Ahhhh... O café não enfeitiça nem entorpece como o vinho. Bem pelo contrário, excita o sangue nas veias, faz pulsar as têmporas, rufar o peito, irrompem ideias acotovelando-se pelo pensamento, efervescem aos empurrões as sensações, impertinentes, insolentes. É o efeito secundário do café ou nosso verdadeiro ego libertando-se dos pudores morais e sociais? Que fazer quando a extremosa esposa do irmão, ébria da cafeína de alguns grãos furtados ao saco que ele deixara no seu quarto inadvertidamente, o interpela sem recato e despudorada se declara a ele?
A holandesa vai persuadir o português a investir no café, numa verdadeira operação de especulação bolsista, digna de um golden boy de Wall Street. Como já não tem quase nada a perder, o judeu aceita e planeia tudo: desde as manigâncias pelos becos escuros e enlameados da cidade do Amstel até à encomenda arriscada que faz à mui poderosoa Companhia das Indias, que detém o monopólio do comércio do café com o Oriente, donde provém essa novidade bizarra. Quando as caravelas chegarem com a enorme quantidade de café encomendada em seu nome, comerciantes contratados pelo português nos quatro cantos da Europa vão comprar todo o café existente nos principais portos do continente, exactamente na mesma data.
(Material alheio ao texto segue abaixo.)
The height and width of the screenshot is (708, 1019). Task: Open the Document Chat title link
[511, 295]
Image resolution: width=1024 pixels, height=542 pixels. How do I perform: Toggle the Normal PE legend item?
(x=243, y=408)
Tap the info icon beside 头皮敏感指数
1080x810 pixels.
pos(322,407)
O valor do café vai subir e ele, único dono e senhor de todo o café da Europa, vai vendê-lo ao preço que muito bem lhe apetecer. Nenhum comerciante poderá fazer-lhe concorrência e mesmo que a Companhia das Indias queira reagir, os seus navios com novos carregamentos de café só chegarão muitos meses depois. O tempo suficiente para ele fazer fortuna.
Mas será que o Ma'amad, o temível Conselho dos Judeus, vê com bons olhos esse negócio entre um digno filho de Israel e uma vil holandesa? Sem contar com os seus inimigos e credores, que de uma viela ou do quarto ao lado, o espiam, perseguem, e ameaçam fazer falhar "o golpe do século"...
"The Coffee Trader", David Liss (Random House, New York, 2003)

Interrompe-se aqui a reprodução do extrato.